O segundo diálogo é o que se estabelece com o outro, e não é de admirar que as raízes mitológicas de nossa sociedade apontem, quase sempre, para banquetes. Para momentos em que o alimento é dividido. Afinal, é a partilha do alimento que nos torna semelhantes, que rompe com o belicismo individual e cria uma identificação grupal. Somos essa gente porque comemos tal coisa e de tal maneira. Da mesma forma, não é à toa que estabelecemos tantas restrições a comermos com quem “não nos passa pela garganta”, com quem “não digerimos”. Não se partilha a mesa com o inimigo, não se faz com ele um ritual destinado a comunicar e igualar, um ritual cuja marca maior é o estabelecimento de uma solidariedade mútua.

O último diálogo é o que se estabelece entre o alimento e o próprio corpo. É um diálogo que passa pelo gosto, mas também pelo prazer. E, sim, possivelmente é aí que estamos falhando Porém, não apenas na distância que colocamos entre nós e a feitura dos alimentos. Parte da falha vem da busca pelos prazeres momentâneos nos quais a saciedade passa a ser sinônimo de estar repleto. A massificação nos apressa, as frustrações nos fazem ávidos, a confusão entre comida e carinho nos faz pouco seletivos. Retornamos ao mais primitivo em nós: nosso gosto pré-histórico por gordura, nosso cansaço necessitado de amido, nossa infância moldada no açúcar. Exilamos os outros sabores em troca do imediato e da quantidade.

Olhando para a história do Brasil, vemo-nos herdeiros de uma sociedade que, ao mesmo tempo, foi marcada pela escassez e pela fartura. A primeira foi companheira de nossos antepassados por mais três séculos. A alimentação era confundida com barriga cheia (reclamação dos médicos ainda no século XX). Paçoca de farinha com feijão, e cachaça, para esquecer que a quantidade era pouca. As outras faltas eram cobertas pela rapadura, o açúcar democrático da colônia.

A vinda dos imigrantes no final do século XIX encontra outro mundo. Mesmo com dificuldades, o alimento vem mais fácil que era na colônia e no mundo europeu, isso faz com que se crie uma cultura do “tem de sobrar”. Faz-se comida em quantidades de batalhão e vergonha é se a panela ficar limpa. Por outro lado, se sobra muito, é porque filhos e netos não comeram o bastante. E, ai daquele que comeu uma servida inteira ontem e apenas meia hoje: é uma ofensa pessoal. Esta segunda cultura é presente também nos EUA, onde o paroxismo da ingestão exagerada é levado a extremos; como nos restaurantes que se dispõe a vencer a fome, cada vez maior, dos clientes com porções cada vez mais generosas. Ou ainda, estudos que apontam que, se você colocar mais açúcar no leite, as crianças vão tomar mais leite.

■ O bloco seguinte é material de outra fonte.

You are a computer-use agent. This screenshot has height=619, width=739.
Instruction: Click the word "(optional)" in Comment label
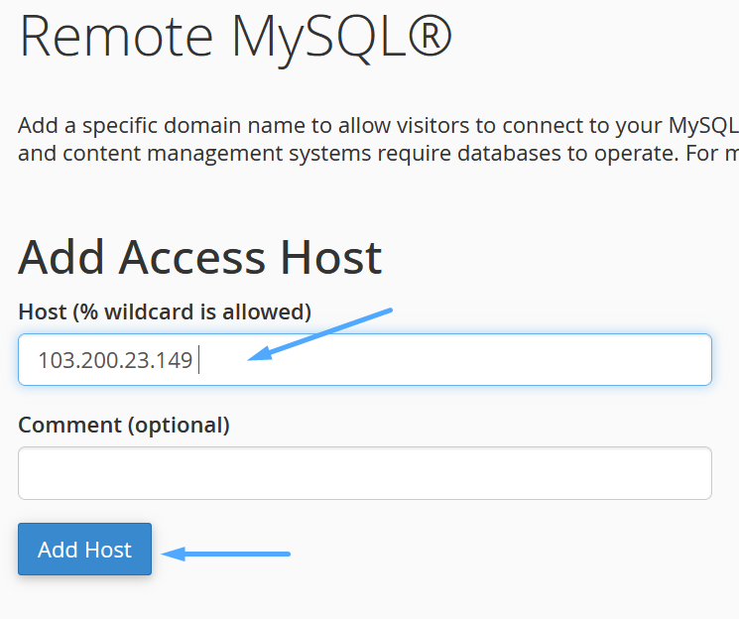179,426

Assim, de todas as razões que nos levam à obesidade, escolho uma para comentar: o tempo. Nenhuma servida deveria ser comida em menos de 20min, nem sem que seu aroma seja apreciado nos 20min que antecedem à refeição. É preciso o tempo de olhar para forma da comida, para a sua cor; e também dar tempo para que a(o) cozinheira(o) faça-se à mesa. São necessários longos segundos para primeira garfada, para fechar os olhos e sentir o aroma pela parte interna do nariz, para fazer o alimento deslizar em cada papila da língua, para reter o sabor primeiro e inigualável na memória, para dizer hummm. Depois, vão se um ou dois minutos de elogio e de carinho por quem colocou as mãos, o tempo e parte da alma no prato que nos alimenta. Então, voltar a comer e a dividir.

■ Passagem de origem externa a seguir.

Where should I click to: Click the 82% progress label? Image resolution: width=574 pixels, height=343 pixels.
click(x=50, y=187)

É neste prazer esquecido, o do tempo dedicado não apenas à feitura, mas também ao próprio ato de alimentar-se que nosso distanciamento com a comida e, tudo que ela encerra, se torna mais trágico. As horas que vão em cada Big Mac, não são as que ganhamos, mas as que engolimos, não digerimos e, depois, nos colocamos a reclamar que não existiram. A comida da pressa não tem sutileza, não tem tempero. É prazer fácil, imediato e que na memória lembra a textura e a delicadeza de um isopor. A comida da pressa só alimenta os nossos pneus.

Do meu ponto de vista, o tempo que dedicamos a conversar com os alimentos, à cada um dos três diálogos aqui mencionados, é uma afirmação não só de nossa cultura, mas, também, de nossa humanidade.

*Nikelen Witter é professora, historiadora e comilona assumida desde que se entende por gente.